Ce n’est pas forcément positif qu'elle devienne une maladie reconnue. La manière dont elle est présentée n’est pas la bonne. Là, on entrevoit de l’hospitalisation longue durée et de la médication pour sortir les joueurs de leur addiction. D’autres voient surtout la possibilité du remboursement par la Sécurité sociale… Les accros risquent en fait se retrouver dans des services d’addictologie avec des toxicomanes ou des alcooliques aux profils totalement différents. Et ce n’est pas parce que vous les éloignez de leur console que cela va les sevrer, cela n’a rien à voir ! L’hospitalisation n’est pas la solution. Le climat familial a aussi une part de responsabilité, tout comme l’industrie du jeu vidéo. Mais il y a une prise de conscience de plus en plus présente dans ce secteur qui a longtemps nié la situation.
Il faut les ré-ancrer dans la réalité, les faire gagner pour contrebalancer leur haine de l'échec
Michael Stora
Que doit-on faire pour les aider si la solution n’est pas médicale ?
Quand on parle d’addiction au jeu vidéo, on ne note que les éléments négatifs alors que ce sont donc des jeunes à haut potentiel. Ils ont besoin de reprendre confiance en eux, de ne pas être isolés et de s’enfoncer dans une pathologie. Ils se retrouvent souvent déscolarisés, en échec, et leurs parents le vivent mal aussi.
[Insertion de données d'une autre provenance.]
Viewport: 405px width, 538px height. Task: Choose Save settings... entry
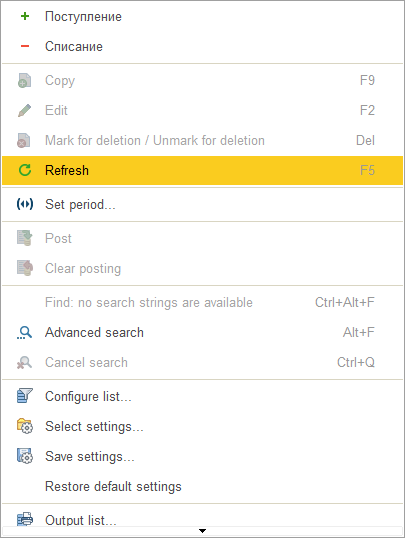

L’inquiétude de ces derniers est légitime face à des situations qu’ils ne comprennent pas toujours. Pour aider les enfants à s’en sortir, il faut les ré-ancrer dans la réalité, leur donner un espace bien réel où ils vont aussi gagner pour contrebalancer leur haine de l’échec. Parfois, il s’agit simplement d’une bonne note à l’école qui sera mieux vécue qu’une victoire à un jeu. Certains vont se muer en joueur professionnel, mais c’est très rare.
Vous avez déjà, par le passé, parler d’aider ces jeunes avec un travail de fond et pas forcément psycho-thérapeutique…
Avec Justine Engels, psychanalyste, nous avons monté "L’Ecole des héros" pour aider ces jeunes en souffrance à reprendre pied. Il leur faut un projet de vie et une aide psycho-éducative. Nous allons proposer de les mettre au contact d’entreprises du numérique, un secteur qui leur convient. Mais il faut aussi préparer les parents à une déscolarisation possible, d’une non-réussite de leur enfant et leur expliquer qu'il peut s’épanouir différemment pour reprendre pied.